Feat/add folmsbee conformer benchmark by lwehrhan · Pull Request #429 · ddmms/ml-peg

lwehrhan · 2026-03-16T16:03:38Z

Pre-review checklist for PR author

PR author must check the checkboxes below when creating the PR.

I've confirmed the contribution guidelines.

Summary

The Folmsbee dataset of low-energy conformers of drug-like molecules. The differences in energy are smaller compared to the Wiggle500 dataset and it features a greater number of molecules. The highest available level of theory for energy evaluations to be used as ground-truth is DLPNO-CCSD(T). This is a test for moving the benchmarks of mlip-audit into this repository. I have included an analysis script for this benchmark, however would like to kindly ask for assistance with building and harmonizing the Dash layout.

Linked issue

Resolves #427

Progress

Calculations
Analysis
Application
Documentation

Testing

New decorators/callbacks

joehart2001 · 2026-03-18T14:22:51Z

Hi @lwehrhan, thank you for your PR and its looking great overall! A few things:

would you be able to share the data file so i can uplaod it to our s3 bucket so i can test the calc and analysis is running as expected?
i have pushed the app and also the metrics.yml, would you be able to check over this metrics file to make sure its correct?

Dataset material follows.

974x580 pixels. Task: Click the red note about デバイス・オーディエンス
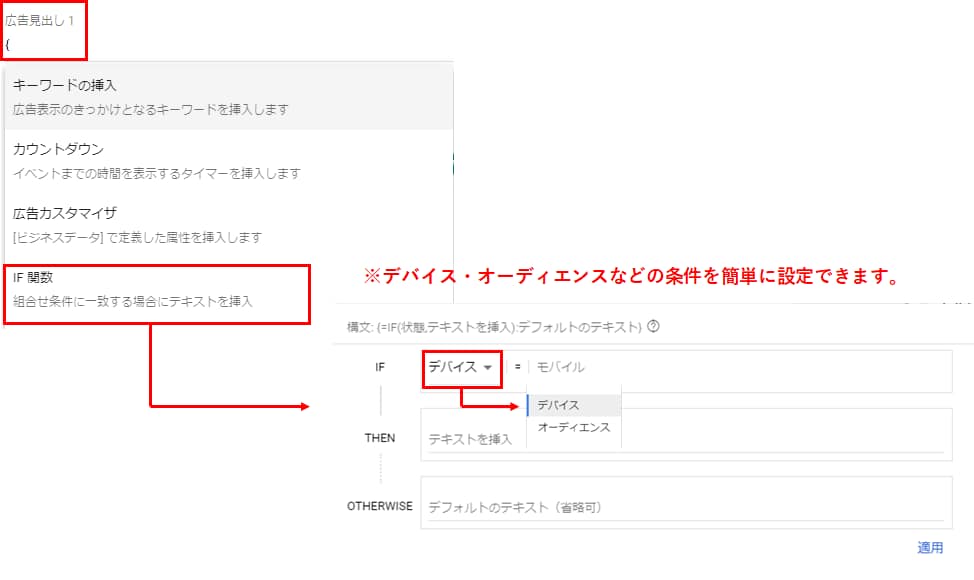[629, 277]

Once we've got the data file uploaded, i think we can make a few changes to the calc script for consistency with similar benchmarks, but i think the changes will be minor.

Just a note, make sure you to fetch any changes i've made before working locally, otherwise your next push may overwrite my changes.

thanks!

joehart2001 · 2026-04-13T14:17:09Z

Hey @lwehrhan, we've just merged a PR so that you can tag your benchmark with the mlip-auditl, add your logo and have your own dedicated tab (PR #434). Please see the framework credit tags docs

…b.com/lwehrhan/ml-peg into feat/add-folmsbee-conformer-benchmark

lwalew · 2026-06-02T16:03:14Z

+            i = int(conf_str)
+            molecule = result_by_name[mol_name]
+
+            results[model_name].append(float(molecule.predicted_energy_profile[i]))

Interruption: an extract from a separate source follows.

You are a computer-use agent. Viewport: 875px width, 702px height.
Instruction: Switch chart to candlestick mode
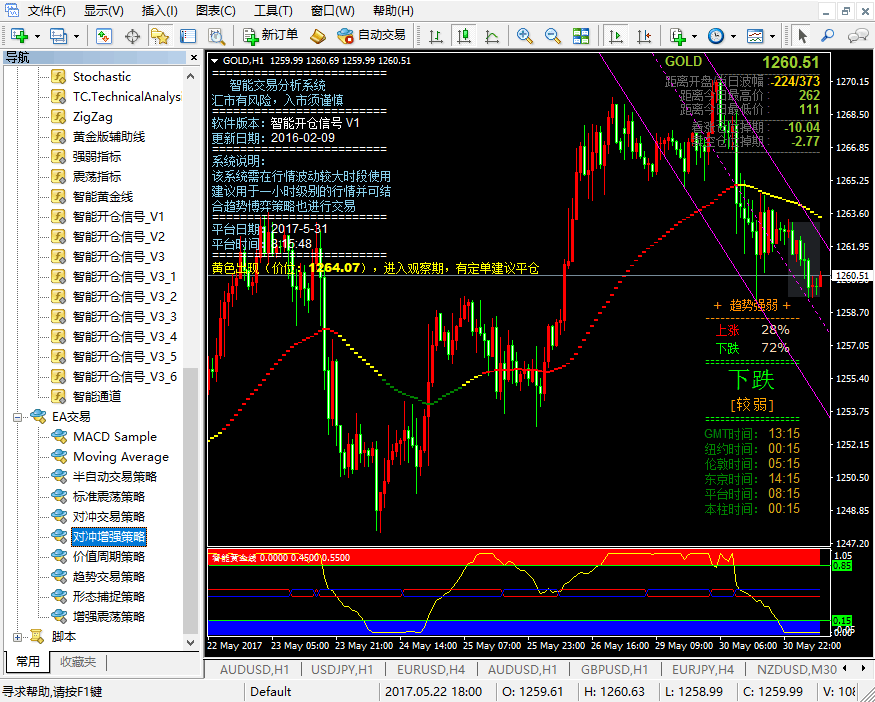[464, 36]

This might be None if a molecule had an unsupported element.

This would be an actual problem in this case. I think we will have to drop the molecules with unsupported elements or skip the benchmark entirely in that case (as in mlip audit). We cannot test for supported elements because the calculators do not expose the supported elements.

joehart2001 · 2026-06-20T14:11:28Z

Hey @lwehrhan what’s the status on the unresolved comments? I’ll tag @ElliottKasoar so he can take a look over the benchmark

lwehrhan · 2026-06-24T07:26:32Z

@joehart2001 I have addressed the comments now. The only open issue (this will also apply to some of the other benchmarks) is that we cannot test the supported elements of the models prior to running the benchmark like we do in mlip audit, which sometimes may lead to bugs. I saw this is handled "on-the-fly" e.g. in physicality/diatomics. Here, not supporting molecules is not penalized. Is that the expected behavior for these benchmarks here?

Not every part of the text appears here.